On Thu, 20 Nov 2014 16:27:02 +0100 Jan Kara <[email protected]> wrote:

> On Tue 18-11-14 03:37:19, Tejun Heo wrote:
> > Currently, a bdi (backing_dev_info) embeds single wb (bdi_writeback)
> > and the role of the separation is unclear.  For cgroup support for
> > writeback IOs, a bdi will be updated to host multiple wb's where each
> > wb serves writeback IOs of a different cgroup on the bdi.  To achieve
> > that, a wb should carry all states necessary for servicing writeback
> > IOs for a cgroup independently.
> > 
> > This patch moves bdi->state into wb.
> > 
> > * enum bdi_state is renamed to wb_state and the prefix of all enums is
> >   changed from BDI_ to WB_.
> > 
> > * Explicit zeroing of bdi->state is removed without adding zeoring of
> >   wb->state as the whole data structure is zeroed on init anyway.
> > 
> > * As there's still only one bdi_writeback per backing_dev_info, all
> >   uses of bdi->state are mechanically replaced with bdi->wb.state
> >   introducing no behavior changes.
>   Hum, does it make sense to convert BDI_sync_congested and
> BDI_async_congested?
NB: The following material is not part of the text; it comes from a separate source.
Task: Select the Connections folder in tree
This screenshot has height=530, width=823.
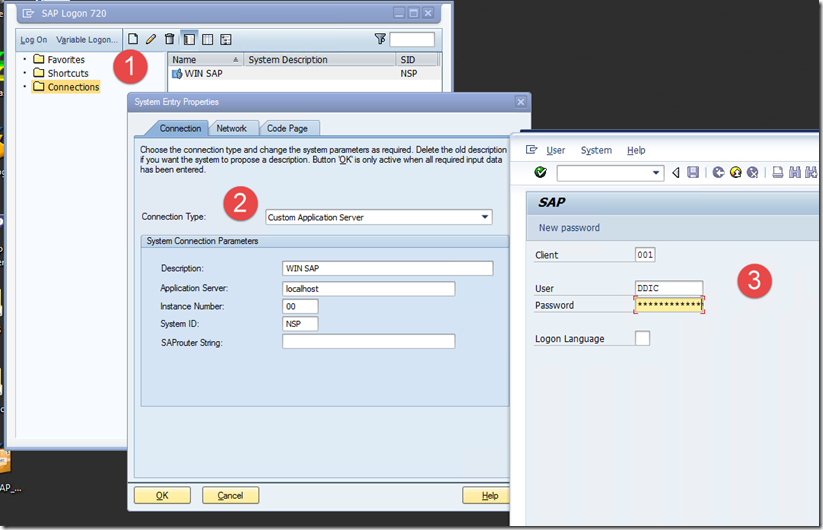Action: click(73, 87)
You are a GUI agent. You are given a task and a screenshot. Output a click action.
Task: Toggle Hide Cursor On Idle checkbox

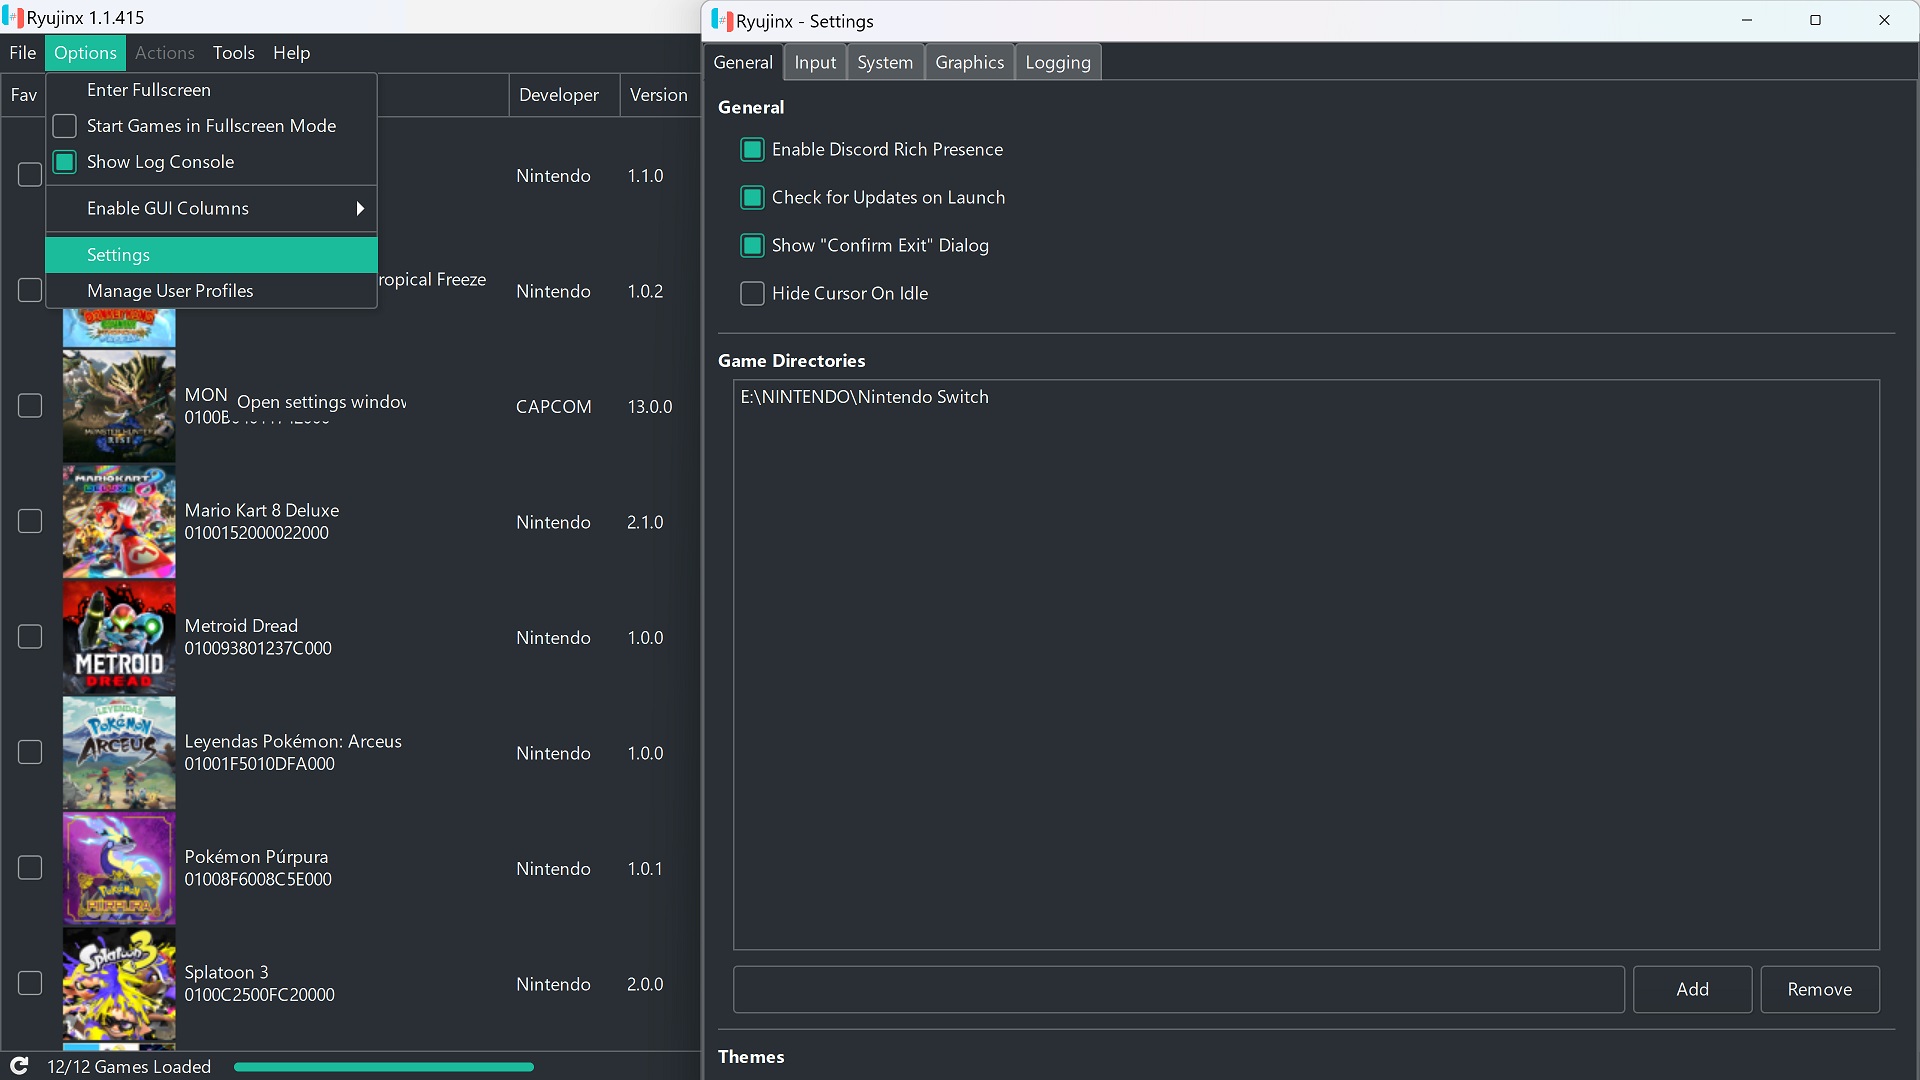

It contains information whether the *device* is
> congested and cannot take more work.

I think the "congested" concept really applies to a "queue", more than a
"device" ... though devices often have internal and external queues so the
concepts blur.

I think the best operational definition would be:
  "congested" - an attempt to add a request to the queue might block
  "not congested" - an attempt to add a request to the queue will not block

Given that, I would much rather do away with the "congested" flag (in the
interface) and allow submit_bio() to be either blocking or non-blocking.
That way you avoid races ("Why did you block, you weren't congested when I
checked moments ago!!??).  But that is getting a bit off-topic.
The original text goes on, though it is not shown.